Risparmia tempo, soldi e stress per andare ogni giorno in ufficio.
È un risparmio globale, uno stress diminuito, non vedo difetti da nessun punto di vista.
Non capisco chi vuol andare in ufficio ogni giorno, mi sembra una forzatura inutile.
Io, abitando a Milano, sono a casa ogni giorno, ma posso lavorare dalla Sicilia e Campania (regioni di origine familiare) per mesi, senza problemi.
Non si considerano queste libertà?
Ovvio che se stai seduto devi muoverti e devi avere sedie ergonomiche, ma vale anche per gli uffici, cioè... Non cambia nulla... A casa o in ufficio il problema rimane. Solo che a casa, vai e compri la sedia ergonomica, in ufficio devi aspettare che è se te la acquistano.
L'unico punto negativo dello Smart è l'isolamento.
Però... Quando torno in ufficio ognuno si fa i cavoli propri, al max si va a prendere un caffè (brutto) coi colleghi.
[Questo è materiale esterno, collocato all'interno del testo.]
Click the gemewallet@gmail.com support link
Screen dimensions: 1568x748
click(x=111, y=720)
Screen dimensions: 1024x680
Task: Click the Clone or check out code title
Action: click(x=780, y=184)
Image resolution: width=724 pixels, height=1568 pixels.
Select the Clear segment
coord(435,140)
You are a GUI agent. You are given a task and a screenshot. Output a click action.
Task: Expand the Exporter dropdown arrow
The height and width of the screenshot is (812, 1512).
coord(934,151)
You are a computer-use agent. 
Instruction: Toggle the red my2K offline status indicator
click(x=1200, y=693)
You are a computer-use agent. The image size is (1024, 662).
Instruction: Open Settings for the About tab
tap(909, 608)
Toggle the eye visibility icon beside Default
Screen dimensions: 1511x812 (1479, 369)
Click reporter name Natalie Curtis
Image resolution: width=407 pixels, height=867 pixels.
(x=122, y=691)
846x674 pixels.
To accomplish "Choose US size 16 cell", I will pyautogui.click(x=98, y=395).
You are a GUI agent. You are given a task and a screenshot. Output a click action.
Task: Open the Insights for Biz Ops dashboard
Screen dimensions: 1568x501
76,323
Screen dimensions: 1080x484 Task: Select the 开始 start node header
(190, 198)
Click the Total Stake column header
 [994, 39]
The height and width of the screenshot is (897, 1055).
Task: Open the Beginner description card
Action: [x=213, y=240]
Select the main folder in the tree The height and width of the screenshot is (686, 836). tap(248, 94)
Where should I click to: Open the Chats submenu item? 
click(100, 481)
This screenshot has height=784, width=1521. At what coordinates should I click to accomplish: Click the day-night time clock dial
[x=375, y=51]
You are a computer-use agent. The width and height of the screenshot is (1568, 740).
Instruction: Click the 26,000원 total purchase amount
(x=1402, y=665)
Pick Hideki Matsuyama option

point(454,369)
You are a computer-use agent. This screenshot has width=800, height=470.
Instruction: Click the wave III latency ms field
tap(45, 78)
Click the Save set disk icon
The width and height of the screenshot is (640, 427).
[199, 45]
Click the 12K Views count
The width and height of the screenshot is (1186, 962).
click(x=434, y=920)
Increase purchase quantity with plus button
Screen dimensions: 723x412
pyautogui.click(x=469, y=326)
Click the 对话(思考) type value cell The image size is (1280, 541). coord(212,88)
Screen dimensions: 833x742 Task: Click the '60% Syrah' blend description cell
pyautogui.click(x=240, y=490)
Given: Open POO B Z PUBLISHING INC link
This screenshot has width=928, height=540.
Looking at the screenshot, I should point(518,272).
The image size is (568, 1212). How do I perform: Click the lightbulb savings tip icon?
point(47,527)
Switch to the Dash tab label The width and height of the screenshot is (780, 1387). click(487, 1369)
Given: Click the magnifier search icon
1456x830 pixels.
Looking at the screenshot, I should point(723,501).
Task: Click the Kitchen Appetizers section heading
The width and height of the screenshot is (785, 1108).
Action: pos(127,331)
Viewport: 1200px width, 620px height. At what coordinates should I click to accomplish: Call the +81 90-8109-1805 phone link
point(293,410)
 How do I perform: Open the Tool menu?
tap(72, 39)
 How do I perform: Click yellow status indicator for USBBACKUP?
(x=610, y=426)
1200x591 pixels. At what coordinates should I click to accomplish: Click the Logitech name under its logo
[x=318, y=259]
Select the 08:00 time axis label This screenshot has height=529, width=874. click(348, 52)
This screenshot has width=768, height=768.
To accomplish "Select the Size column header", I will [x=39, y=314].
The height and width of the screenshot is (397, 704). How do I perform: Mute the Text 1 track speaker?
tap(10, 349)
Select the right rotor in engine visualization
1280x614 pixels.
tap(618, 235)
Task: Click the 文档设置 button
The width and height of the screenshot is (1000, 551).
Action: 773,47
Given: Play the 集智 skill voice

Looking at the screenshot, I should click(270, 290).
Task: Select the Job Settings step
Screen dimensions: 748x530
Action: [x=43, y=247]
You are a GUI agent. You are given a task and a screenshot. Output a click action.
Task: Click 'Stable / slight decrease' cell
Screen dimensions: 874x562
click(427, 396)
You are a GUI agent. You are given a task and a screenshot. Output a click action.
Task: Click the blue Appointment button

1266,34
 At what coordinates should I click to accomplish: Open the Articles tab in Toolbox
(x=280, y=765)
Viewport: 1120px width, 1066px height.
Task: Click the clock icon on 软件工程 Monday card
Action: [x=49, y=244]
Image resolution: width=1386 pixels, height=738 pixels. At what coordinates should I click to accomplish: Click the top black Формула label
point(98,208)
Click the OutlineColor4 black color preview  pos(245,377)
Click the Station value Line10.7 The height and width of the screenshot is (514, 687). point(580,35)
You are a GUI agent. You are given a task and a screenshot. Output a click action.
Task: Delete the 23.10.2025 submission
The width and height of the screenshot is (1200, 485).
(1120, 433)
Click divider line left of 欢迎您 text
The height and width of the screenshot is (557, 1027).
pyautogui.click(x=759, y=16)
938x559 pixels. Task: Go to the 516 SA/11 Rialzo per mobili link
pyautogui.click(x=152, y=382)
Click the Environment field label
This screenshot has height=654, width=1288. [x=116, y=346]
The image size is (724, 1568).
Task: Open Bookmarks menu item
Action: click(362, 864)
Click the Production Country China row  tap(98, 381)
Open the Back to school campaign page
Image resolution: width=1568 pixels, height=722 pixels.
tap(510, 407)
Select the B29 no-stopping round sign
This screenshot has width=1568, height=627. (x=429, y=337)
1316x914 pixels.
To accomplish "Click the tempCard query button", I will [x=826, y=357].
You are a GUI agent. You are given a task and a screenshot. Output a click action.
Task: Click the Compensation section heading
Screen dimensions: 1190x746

I momenti migliori sono il pranzo e l'aperitivo coi colleghi, quindi... Fuori dall'ufficio.
Dove chiacchieri, stringi amicizie e allacci rapporti leggeri e positivi.
Piu che costringere a tornare in ufficio, bisognerebbe incentivare gli aperitivi, creano più team di altro.
Al max ha senso qualche volta rivedersi per le riunioni organizzate, magari 1 volta a settimana, ma si...
Però non si discute che lo Smart working fa riposare di più, hai più tempo per te e per la famiglia, risparmi soldi e stress di traffico, ecc...
Inutile negarlo.
E inoltre aggiungo (non va dimenticato, é importante) permette a chi ha una famiglia lontana (soprattutto chi si trasferisce per lavorare, persone che secondo me sono traino dell'Italia, quindi da premiare) di viverla per più tempo.
Quindi, basta organizzarsi, vedersi ogni tanto, anche 1 volta a settimana, ma farlo seriamente, con momenti di socializzazione e di riunioni di team.
Ma lasciamo questa bella novità come valore umano lavorativo da premiare ed apprezzare.